A Journey Through Ruins: the Last Days of London

First edition: Radius, 1991
Paperback: Paladin, 1992
Expanded paperback edition: Flamingo, 1993
Patrick Wright: A Journey Through Ruins: the Last Days of London

Reviews

 ‘A sympathetic 1983 study of Hackney described the borough as “an alien world”, “a bubo of plague”, “a Slough of Despond” and “one of the two or three contenders for the title of The Most Awful Place in Britain” . . . Not so Patrick Wright, who rubs his hands with the same sort of glee on approaching the inner city as Cobbett manifests in Rural Rides as he approaches a town. Here is a city dweller with the gusto of Baudelaire and the eye of Jane Jacobs who, undeterred by dogshit and bullshit, enjoys the chaotic humanity, the ironic architectural juxtapositions, the esprit de jeu of late twentieth century London.’ (David Widgery, Independent on Sunday)

‘A funny and perceptive book which is part oral history and part journalism, part generalization and part scholarship – an intriguing and attractive amalgam.’ (Peter Ackroyd, The Times)

‘What Patrick Wright does superbly in this book is undermine any simplistic view of left-right polarities in the supposed struggle between conservation and modernism. As he points out, it is only in recent decades the two have been viewed as polemically opposed.’ (Damian Furniss, Tears in the Fence)

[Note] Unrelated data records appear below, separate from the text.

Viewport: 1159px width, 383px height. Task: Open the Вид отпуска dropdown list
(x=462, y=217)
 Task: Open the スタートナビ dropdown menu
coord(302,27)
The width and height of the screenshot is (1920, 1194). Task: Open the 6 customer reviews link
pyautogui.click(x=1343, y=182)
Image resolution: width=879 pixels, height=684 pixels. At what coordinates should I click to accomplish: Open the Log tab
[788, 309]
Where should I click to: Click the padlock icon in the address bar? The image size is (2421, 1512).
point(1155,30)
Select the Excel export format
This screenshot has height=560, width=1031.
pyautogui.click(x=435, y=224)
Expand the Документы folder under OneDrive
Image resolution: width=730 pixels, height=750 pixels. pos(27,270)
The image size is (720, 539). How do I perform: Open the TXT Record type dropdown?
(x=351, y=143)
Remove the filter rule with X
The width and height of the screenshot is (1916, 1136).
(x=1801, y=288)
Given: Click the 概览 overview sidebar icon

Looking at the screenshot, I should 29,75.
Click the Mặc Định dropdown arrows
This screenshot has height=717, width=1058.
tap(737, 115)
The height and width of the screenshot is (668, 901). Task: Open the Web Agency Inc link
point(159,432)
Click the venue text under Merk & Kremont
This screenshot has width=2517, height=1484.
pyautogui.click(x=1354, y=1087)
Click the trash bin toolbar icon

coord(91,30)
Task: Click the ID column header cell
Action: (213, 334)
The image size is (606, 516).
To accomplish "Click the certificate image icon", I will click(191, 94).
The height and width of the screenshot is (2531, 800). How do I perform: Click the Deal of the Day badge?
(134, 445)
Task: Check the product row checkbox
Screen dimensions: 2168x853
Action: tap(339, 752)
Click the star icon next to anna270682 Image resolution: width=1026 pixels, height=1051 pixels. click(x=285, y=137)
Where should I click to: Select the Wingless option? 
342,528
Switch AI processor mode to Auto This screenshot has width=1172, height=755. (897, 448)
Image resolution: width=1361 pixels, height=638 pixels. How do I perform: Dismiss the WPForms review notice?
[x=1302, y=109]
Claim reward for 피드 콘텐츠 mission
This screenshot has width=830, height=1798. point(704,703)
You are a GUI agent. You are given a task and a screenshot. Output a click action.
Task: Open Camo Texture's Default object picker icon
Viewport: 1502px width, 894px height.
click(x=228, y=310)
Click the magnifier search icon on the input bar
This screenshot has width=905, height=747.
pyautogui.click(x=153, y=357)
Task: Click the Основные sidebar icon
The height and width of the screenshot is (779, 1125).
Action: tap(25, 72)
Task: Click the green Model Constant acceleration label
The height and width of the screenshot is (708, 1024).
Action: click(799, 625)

‘There is no space in a short review to give more than a hint of the intellectual delights of this book. Witty, well written and superbly stimulating, it is a must for everybody’s reading list.’ (Victor Belcher, English Heritage Magazine)

‘Patrick Wright is a wandering disestablished scholar whose method is to walk and talk . . . the most interesting of the young cultural critics.’ (Neal Ascherson)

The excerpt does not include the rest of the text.